A Value for Money (VFM) audit in the context of the public sector involves assessing whether public resources have been utilized efficiently, effectively, and economically. The goal is to ensure that taxpayers’ money is spent wisely and that public services deliver the intended outcomes. Here’s a critical analysis of the concept of Value for Money audit in relation to the public sector:

Pros:

  1. Accountability and Transparency: Value for Money audits enhance transparency and accountability in the public sector. By evaluating how resources are used and whether they provide value, audits help to deter mismanagement, corruption, and wasteful spending.
  2. Efficient Resource Allocation: Value for Money audits encourage efficient allocation of resources. By identifying areas where resources are being underutilized or misallocated, governments can reallocate funds to more productive and essential areas.
  3. Improvement of Public Services: The focus on outcomes and effectiveness promotes improvements in public services. When agencies are aware that their performance will be scrutinized, they are more likely to seek innovative solutions and strive for better results.
  4. Decision-Making: Value for Money audits provide valuable information for decision-making. Policymakers can make informed choices about resource allocation, program continuation, or termination based on the audit findings.
  5. Stakeholder Confidence: Effective Value for Money audits can bolster public and stakeholder confidence in the government’s ability to manage public funds. This can contribute to a positive perception of government performance.

Cons:

  1. Complexity of Measurement: Assessing value for money is complex. Determining the appropriate metrics and benchmarks for different programs and services can be challenging. It might be difficult to measure qualitative aspects of outcomes.
  2. Short-Term Focus: Value for Money audits could unintentionally lead to a short-term focus on cost-cutting rather than long-term sustainability and effectiveness. This might undermine the quality of services provided over time.
  3. Risk Aversion: Fear of negative audit results might lead public sector organizations to avoid taking risks or innovating. This could stifle creativity and prevent the exploration of new, potentially beneficial approaches.
  4. Unintended Consequences: In some cases, focusing solely on cost-effectiveness could lead to unintended consequences, such as reducing services to vulnerable populations or neglecting social and environmental impacts.
  5. Resource Limitations: Conducting thorough Value for Money audits requires resources such as skilled auditors, data collection, and analysis tools.

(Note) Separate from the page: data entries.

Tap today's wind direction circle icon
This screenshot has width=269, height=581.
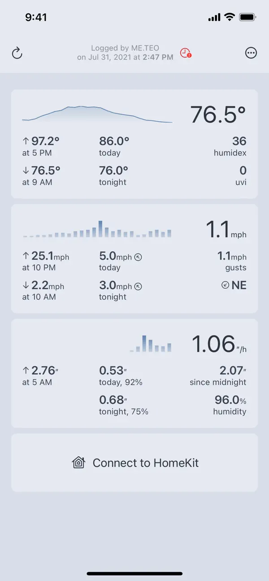click(138, 257)
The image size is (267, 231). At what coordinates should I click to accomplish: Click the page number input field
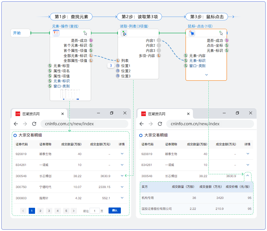94,211
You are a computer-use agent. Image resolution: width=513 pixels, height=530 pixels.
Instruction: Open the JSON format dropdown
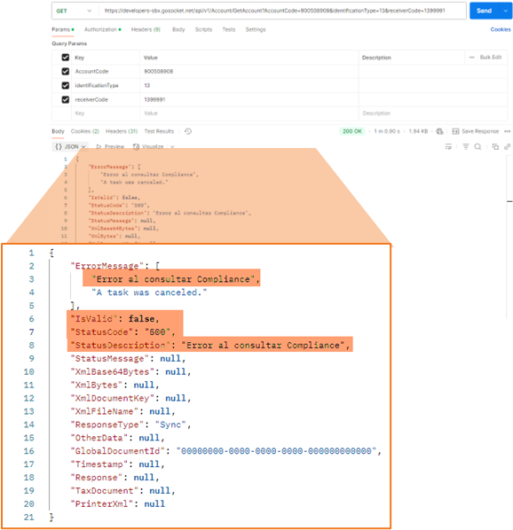pos(71,147)
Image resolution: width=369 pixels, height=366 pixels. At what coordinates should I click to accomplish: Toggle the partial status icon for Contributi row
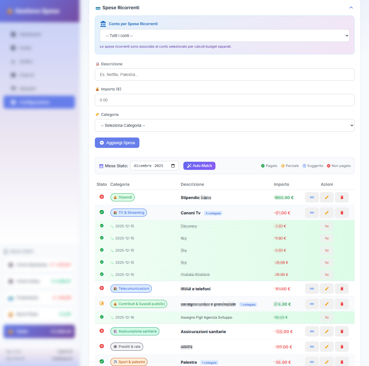pyautogui.click(x=102, y=303)
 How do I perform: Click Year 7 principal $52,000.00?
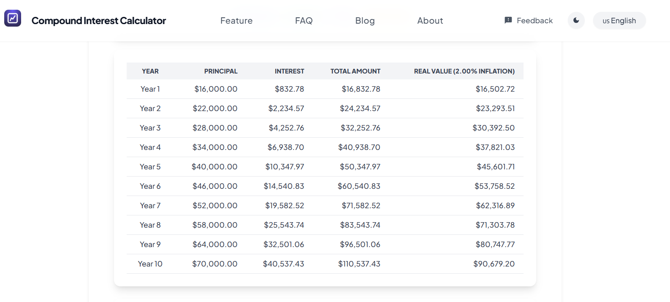coord(215,206)
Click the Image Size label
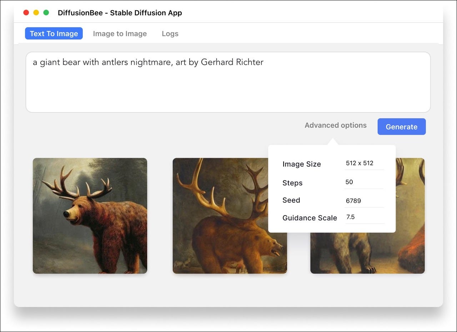This screenshot has width=457, height=332. (x=301, y=164)
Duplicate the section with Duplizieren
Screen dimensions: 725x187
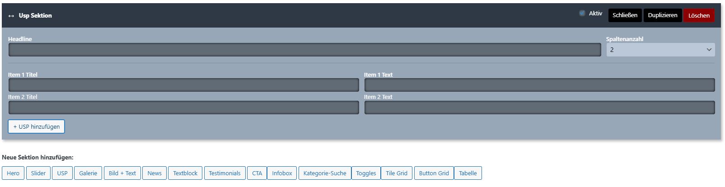[x=662, y=15]
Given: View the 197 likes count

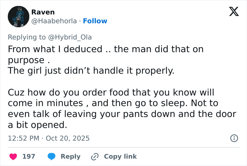Looking at the screenshot, I should pyautogui.click(x=29, y=156).
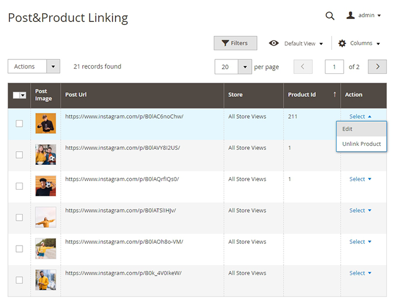Image resolution: width=395 pixels, height=305 pixels.
Task: Expand the per page size dropdown
Action: point(245,67)
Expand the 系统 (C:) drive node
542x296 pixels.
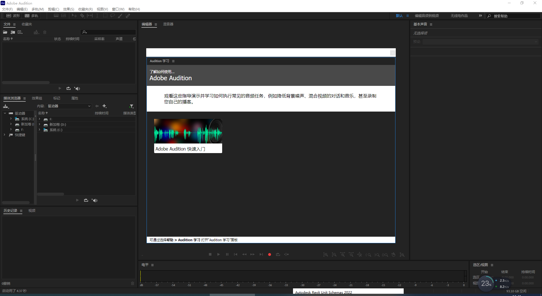coord(11,119)
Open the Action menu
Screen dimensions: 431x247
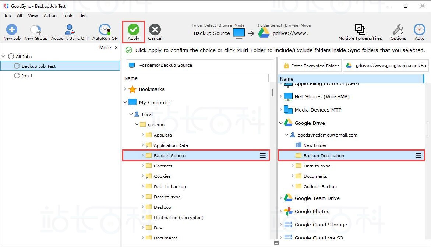coord(50,15)
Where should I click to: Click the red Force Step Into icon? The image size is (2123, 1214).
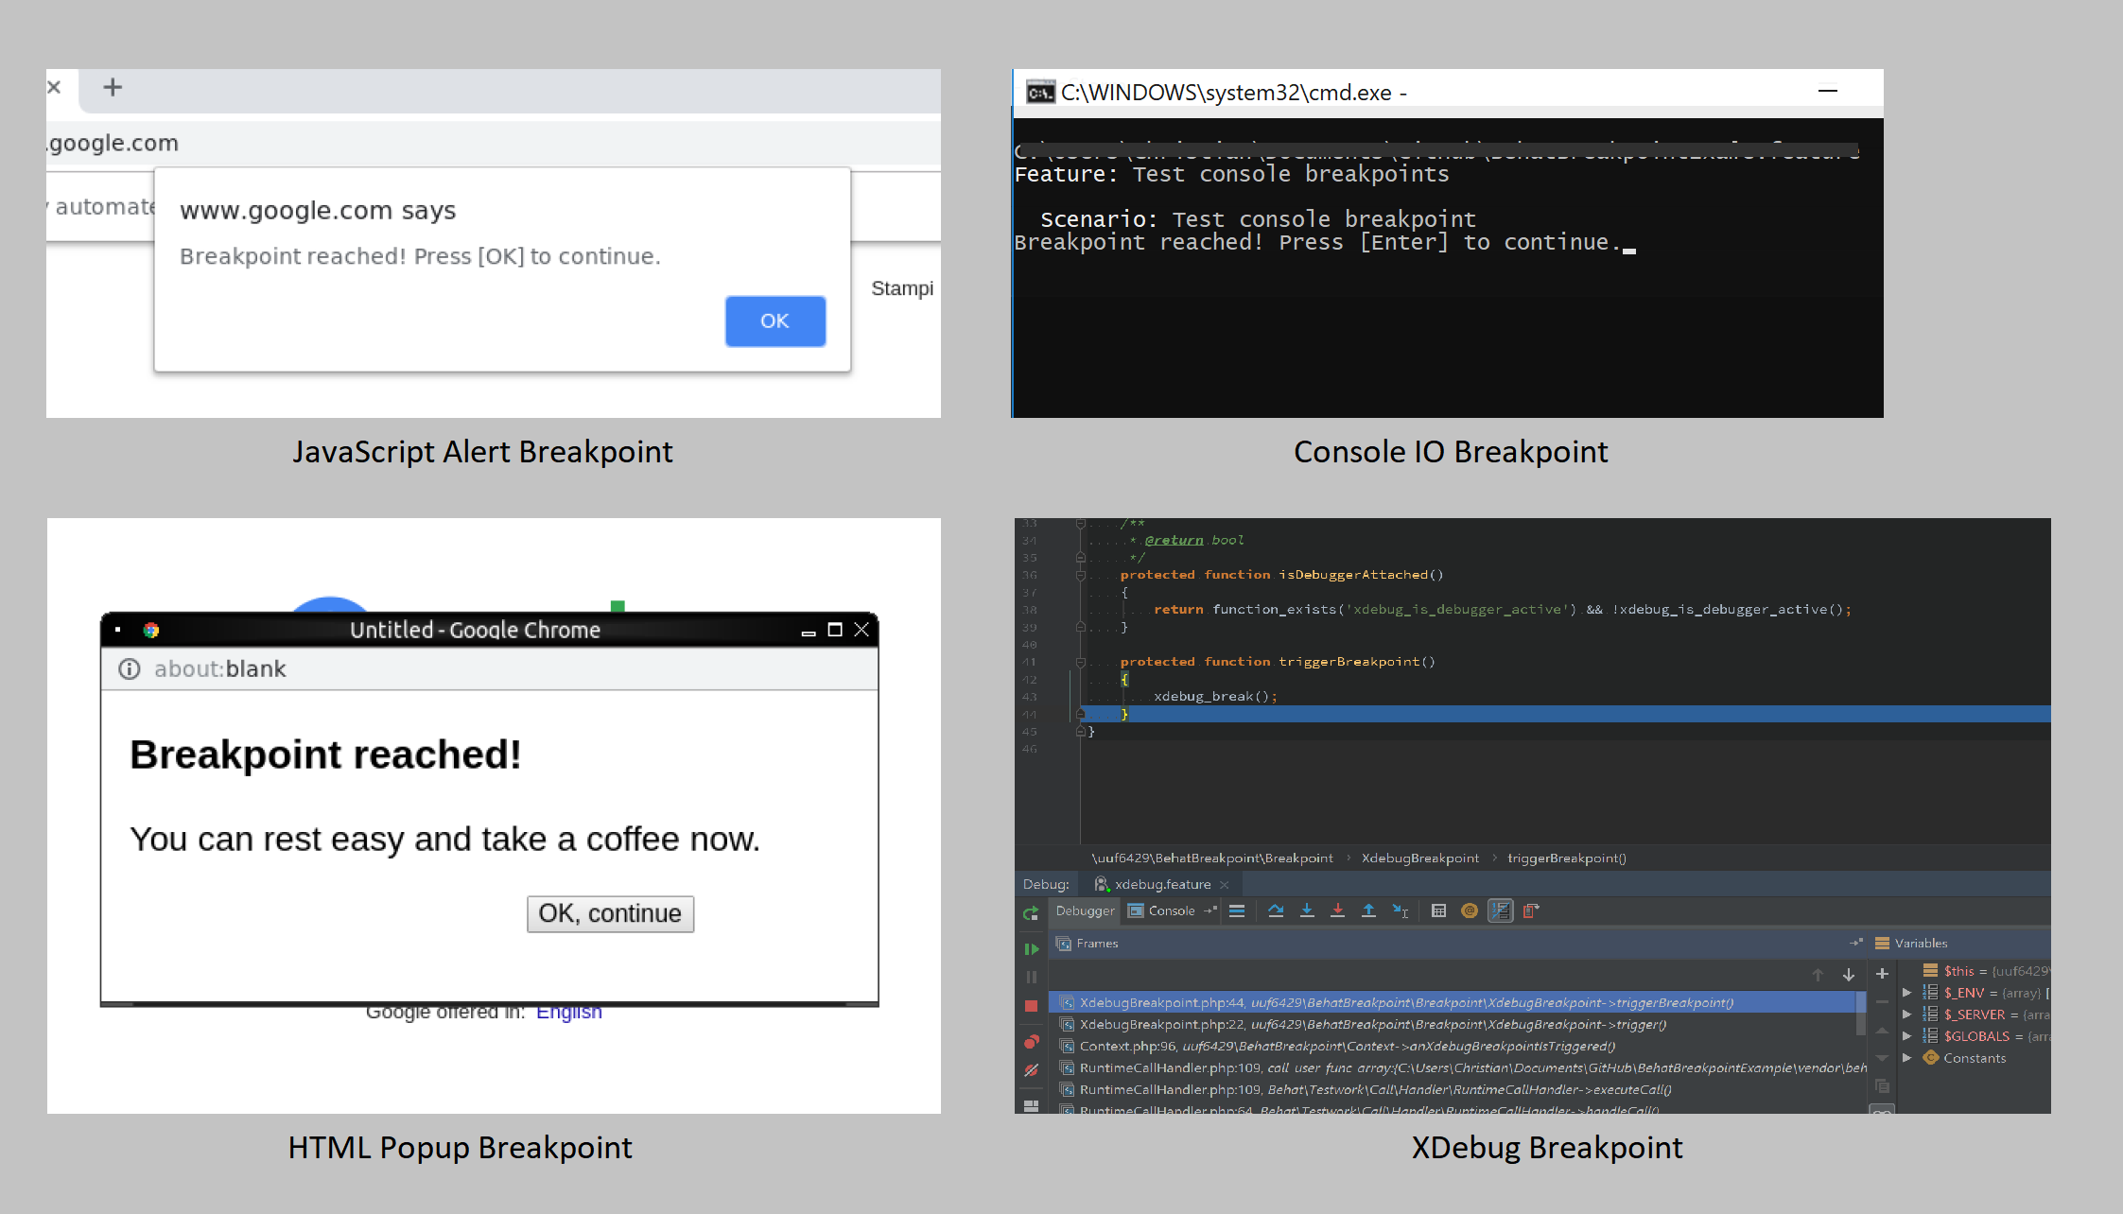click(x=1337, y=911)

In resource-constrained environments, governments might struggle to allocate adequate resources for such audits.
  6. Subjectivity: Value for money is not always objective. Different stakeholders might have varying opinions on what constitutes “value” and how it should be measured.

In conclusion, Value for Money audits play a crucial role in promoting transparency, efficiency, and accountability in the public sector. However, they should be approached with caution and a broader perspective. Balancing cost-effectiveness with the quality and long-term impact of public services is essential to ensure that Value for Money audits lead to positive outcomes for citizens and society as a whole.